(Data for review begins)

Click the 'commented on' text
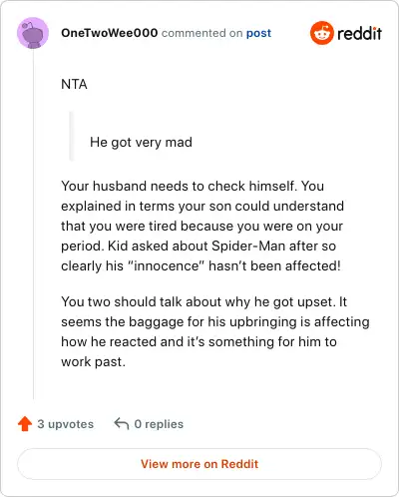This screenshot has width=399, height=497. pos(201,33)
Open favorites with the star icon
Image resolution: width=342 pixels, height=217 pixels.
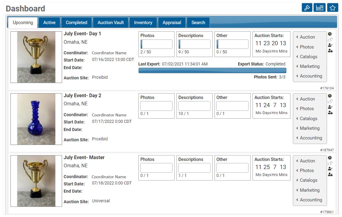point(332,8)
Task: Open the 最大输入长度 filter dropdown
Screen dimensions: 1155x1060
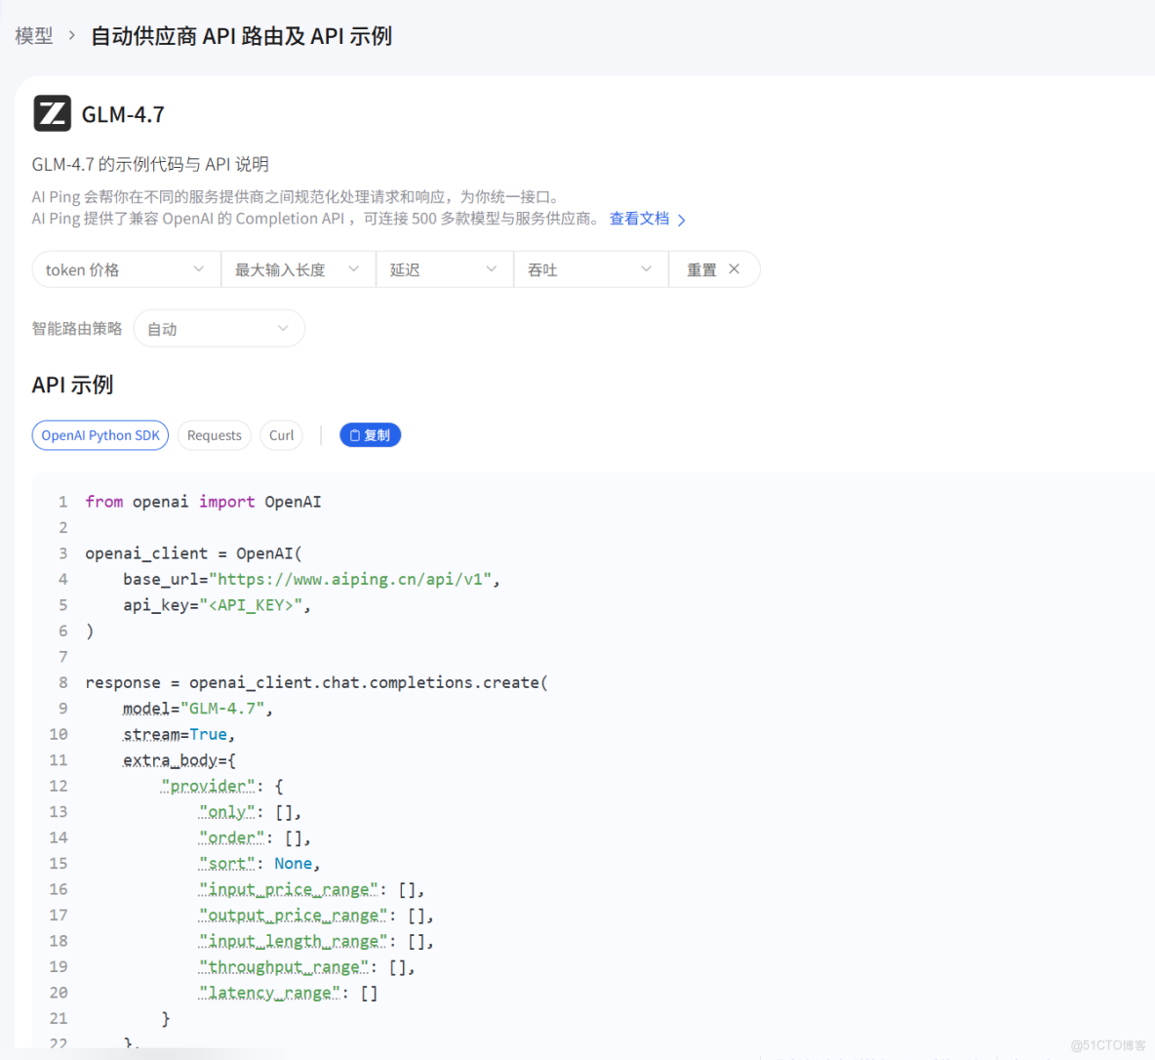Action: tap(298, 268)
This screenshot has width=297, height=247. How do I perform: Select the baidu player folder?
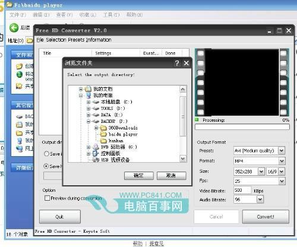click(x=119, y=134)
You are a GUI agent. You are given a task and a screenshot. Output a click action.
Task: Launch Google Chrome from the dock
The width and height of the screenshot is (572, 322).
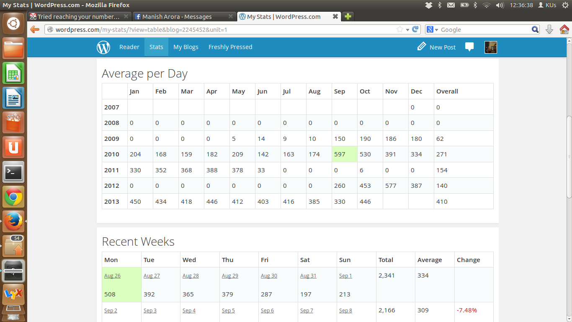13,197
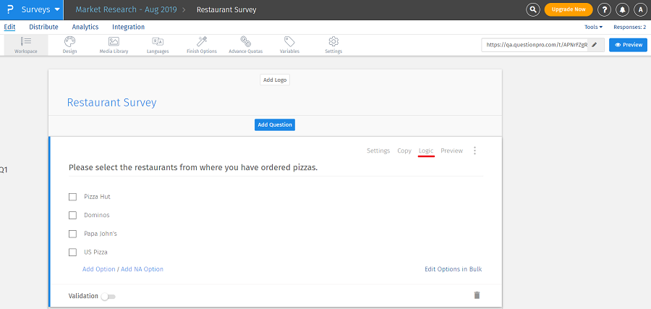Open the Settings gear icon
The height and width of the screenshot is (309, 651).
click(x=333, y=42)
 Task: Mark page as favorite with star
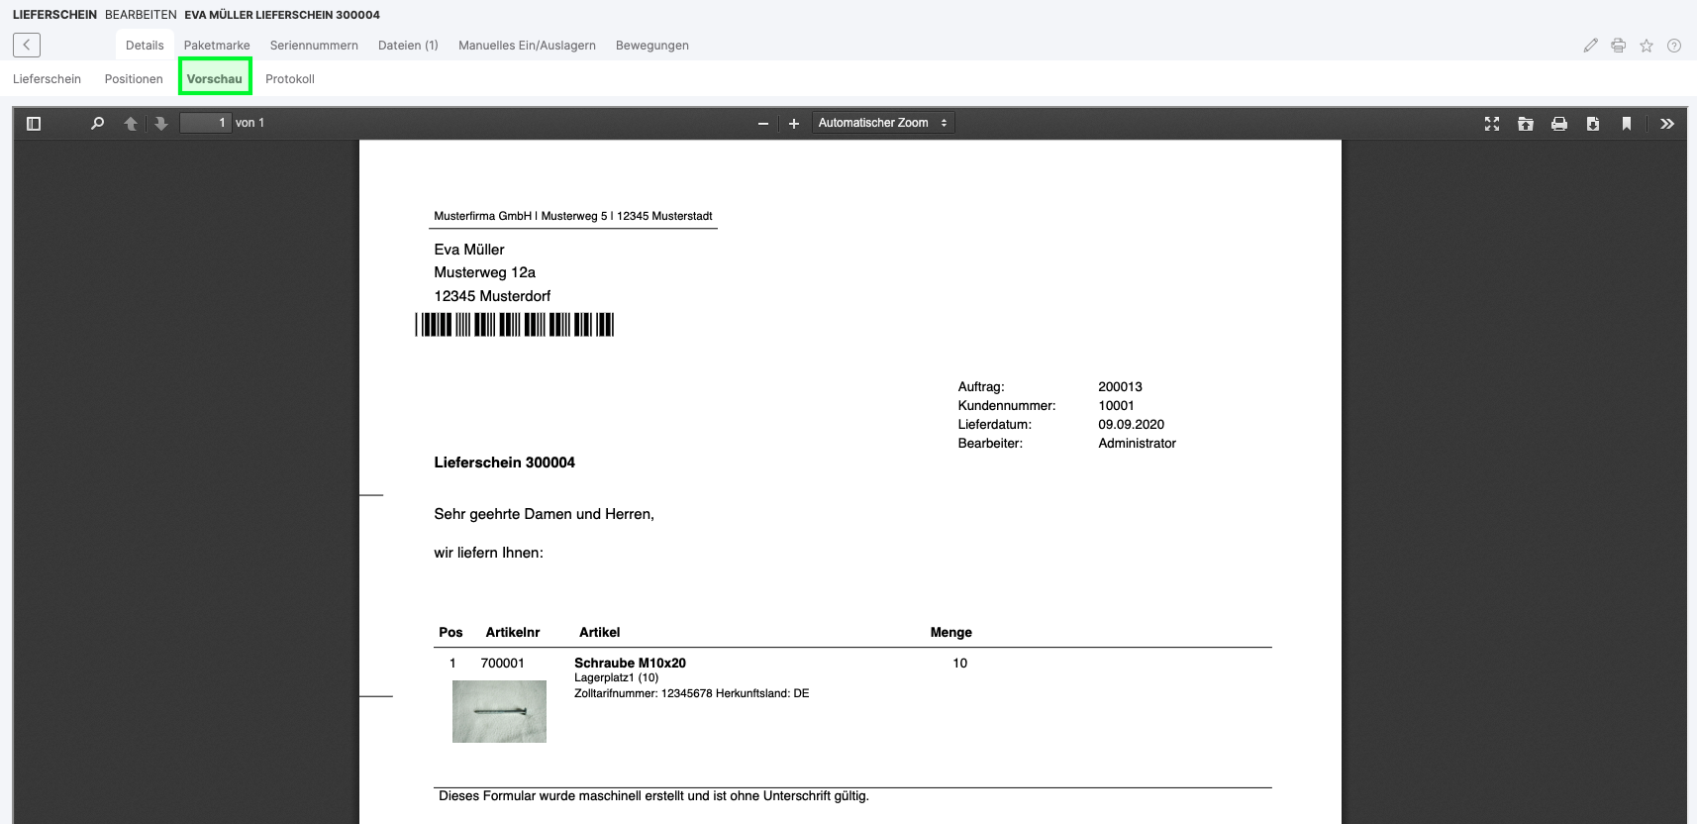(1647, 46)
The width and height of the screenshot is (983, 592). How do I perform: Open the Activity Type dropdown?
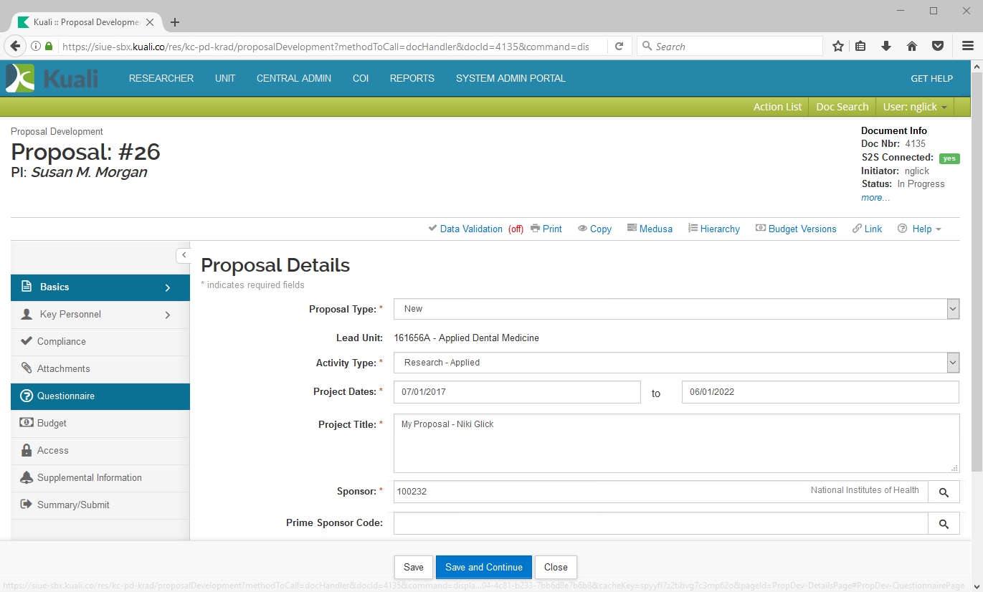click(675, 363)
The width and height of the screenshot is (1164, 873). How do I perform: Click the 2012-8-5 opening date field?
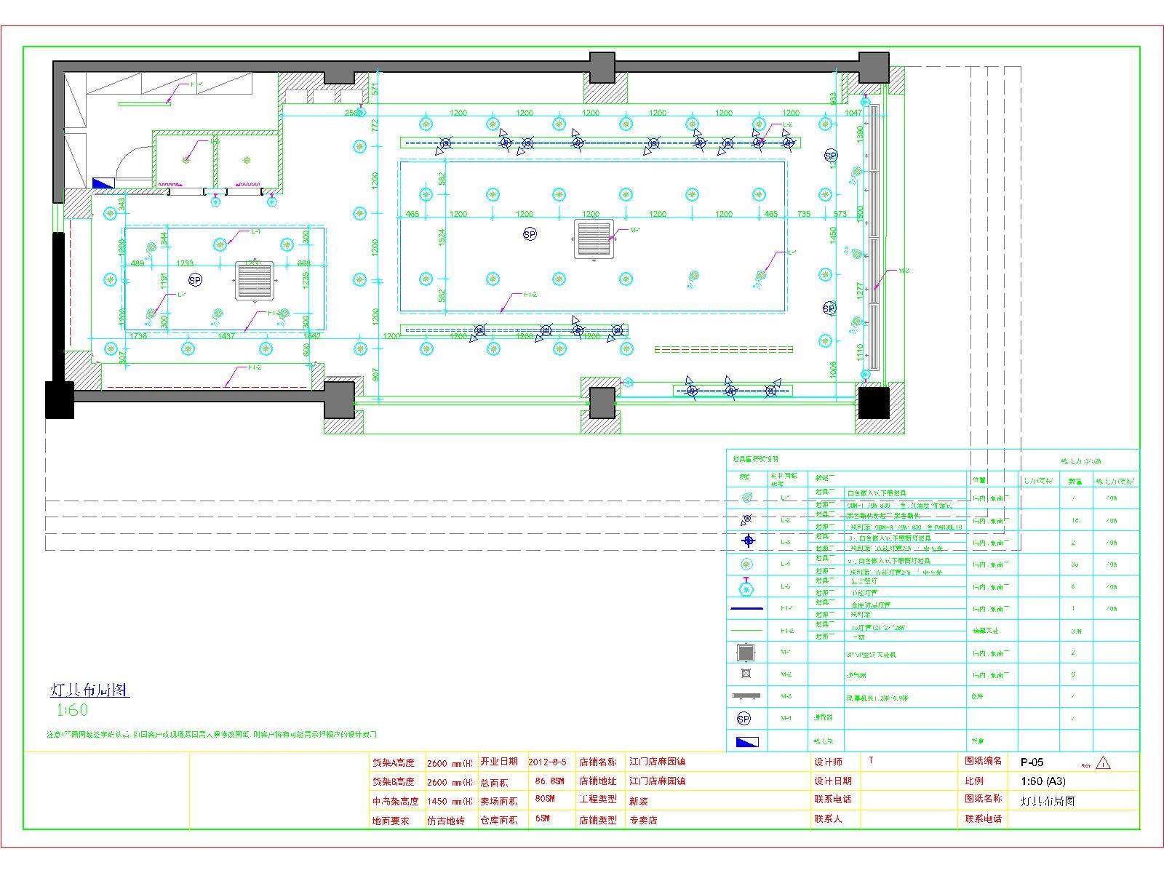pyautogui.click(x=546, y=762)
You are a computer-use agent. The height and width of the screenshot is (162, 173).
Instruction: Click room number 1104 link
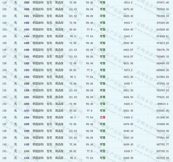[x=26, y=158]
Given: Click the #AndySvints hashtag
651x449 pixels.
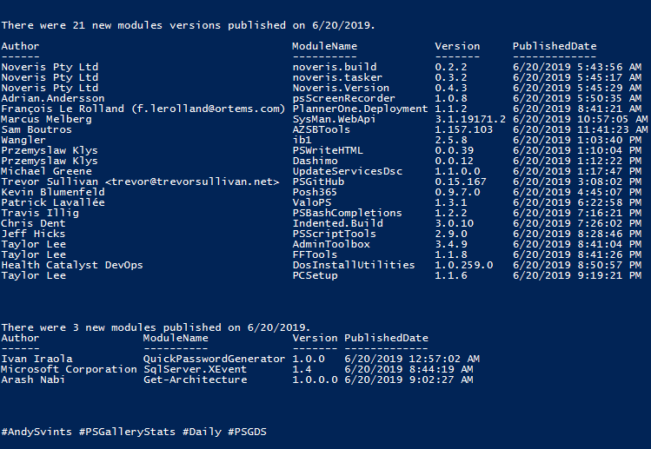Looking at the screenshot, I should (37, 432).
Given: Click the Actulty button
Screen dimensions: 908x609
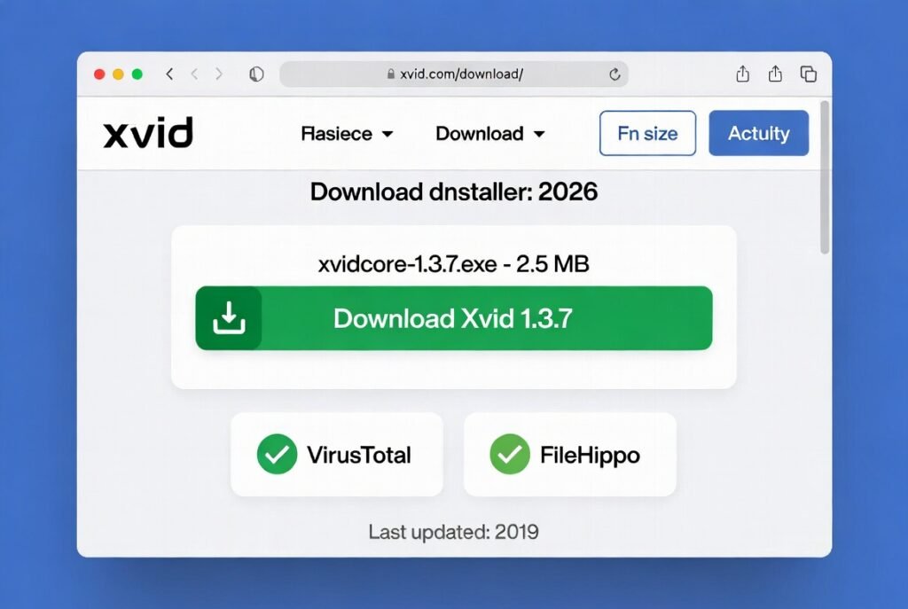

(Data for review ends)

What to produce
Leave out the pictures and return the listing exactly.

Output for this exercise
Click the 'commented on' text
This screenshot has width=399, height=497. pos(201,33)
Open favorites with the star icon
Image resolution: width=342 pixels, height=217 pixels.
point(332,8)
Task: Open the 最大输入长度 filter dropdown
Screen dimensions: 1155x1060
Action: tap(298, 268)
This screenshot has width=297, height=247. How do I perform: Select the baidu player folder?
click(x=119, y=134)
You are a GUI agent. You are given a task and a screenshot. Output a click action.
Task: Launch Google Chrome from the dock
The width and height of the screenshot is (572, 322).
13,197
Open the Settings gear icon
The height and width of the screenshot is (309, 651).
click(x=333, y=42)
 Task: Mark page as favorite with star
(1647, 46)
The width and height of the screenshot is (983, 592). How do I perform: Open the Activity Type dropdown?
click(675, 363)
The width and height of the screenshot is (1164, 873). How do I perform: Click the 2012-8-5 opening date field?
pyautogui.click(x=546, y=762)
You are a computer-use agent. The height and width of the screenshot is (162, 173).
Instruction: Click room number 1104 link
[x=26, y=158]
Given: Click the #AndySvints hashtag
651x449 pixels.
Looking at the screenshot, I should (37, 432).
Given: Click the Actulty button
Screen dimensions: 908x609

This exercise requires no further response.